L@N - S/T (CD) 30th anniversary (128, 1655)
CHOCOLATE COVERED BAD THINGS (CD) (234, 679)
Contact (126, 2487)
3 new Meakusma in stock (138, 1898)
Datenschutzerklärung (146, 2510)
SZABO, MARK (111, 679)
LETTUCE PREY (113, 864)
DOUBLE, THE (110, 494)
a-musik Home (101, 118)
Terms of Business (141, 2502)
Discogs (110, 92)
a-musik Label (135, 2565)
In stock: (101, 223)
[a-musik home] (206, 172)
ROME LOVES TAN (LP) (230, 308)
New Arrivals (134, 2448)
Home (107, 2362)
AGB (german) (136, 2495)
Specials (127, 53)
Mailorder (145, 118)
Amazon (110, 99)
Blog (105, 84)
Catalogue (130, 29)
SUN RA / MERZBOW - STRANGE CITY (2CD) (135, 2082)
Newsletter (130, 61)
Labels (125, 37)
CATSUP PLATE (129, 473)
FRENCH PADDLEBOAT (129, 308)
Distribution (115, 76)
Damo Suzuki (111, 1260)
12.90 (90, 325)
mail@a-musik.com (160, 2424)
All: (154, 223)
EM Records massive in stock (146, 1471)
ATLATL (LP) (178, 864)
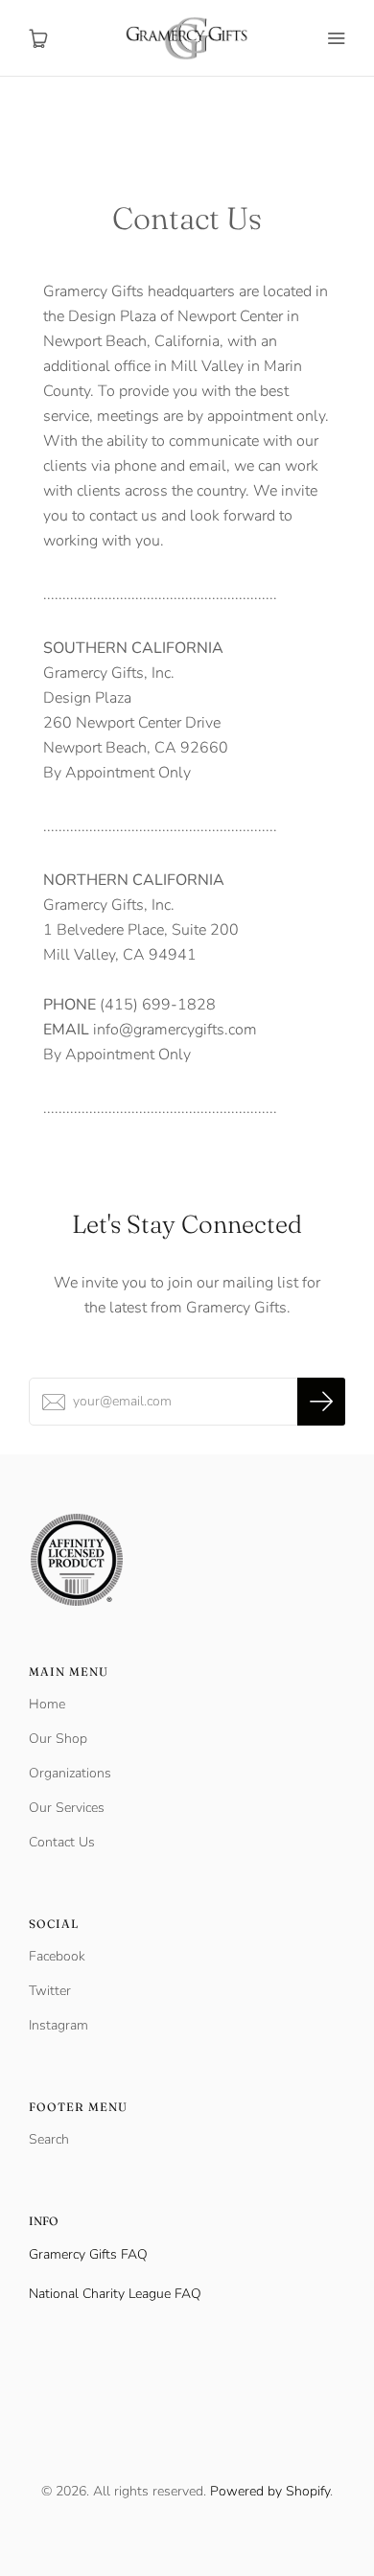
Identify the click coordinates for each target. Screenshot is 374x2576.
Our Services (67, 1808)
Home (47, 1704)
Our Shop (58, 1738)
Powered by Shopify (270, 2491)
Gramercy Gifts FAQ (88, 2254)
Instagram (58, 2025)
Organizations (70, 1773)
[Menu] (335, 38)
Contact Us (62, 1842)
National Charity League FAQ (115, 2294)
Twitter (50, 1991)
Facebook (57, 1956)
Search (49, 2139)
------------------------------
**THE PROBLEM**
Every entry belongs in the answer exactly as written, but no picture does.

**RESPONSE TO THIS EXERCISE**
L@N - S/T (CD) 30th anniversary (128, 1655)
CHOCOLATE COVERED BAD THINGS (CD) (234, 679)
Contact (126, 2487)
3 new Meakusma in stock (138, 1898)
Datenschutzerklärung (146, 2510)
SZABO, MARK (111, 679)
LETTUCE PREY (113, 864)
DOUBLE, THE (110, 494)
a-musik Home (101, 118)
Terms of Business (141, 2502)
Discogs (110, 92)
a-musik Label (135, 2565)
In stock: (101, 223)
[a-musik home] (206, 172)
ROME LOVES TAN (LP) (230, 308)
New Arrivals (134, 2448)
Home (107, 2362)
AGB (german) (136, 2495)
Specials (127, 53)
Mailorder (145, 118)
Amazon (110, 99)
Blog (105, 84)
Catalogue (130, 29)
SUN RA / MERZBOW - STRANGE CITY (2CD) (135, 2082)
Newsletter (130, 61)
Labels (125, 37)
CATSUP PLATE (129, 473)
FRENCH PADDLEBOAT (129, 308)
Distribution (115, 76)
Damo Suzuki (111, 1260)
12.90 (90, 325)
mail@a-musik.com (160, 2424)
All: (154, 223)
EM Records massive in stock (146, 1471)
ATLATL (LP) (178, 864)
Identify the click coordinates for each target. Screenshot is 374x2576.
Our Services (67, 1808)
Home (47, 1704)
Our Shop (58, 1738)
Powered by Shopify (270, 2491)
Gramercy Gifts FAQ (88, 2254)
Instagram (58, 2025)
Organizations (70, 1773)
[Menu] (335, 38)
Contact Us (62, 1842)
National Charity League FAQ (115, 2294)
Twitter (50, 1991)
Facebook (57, 1956)
Search (49, 2139)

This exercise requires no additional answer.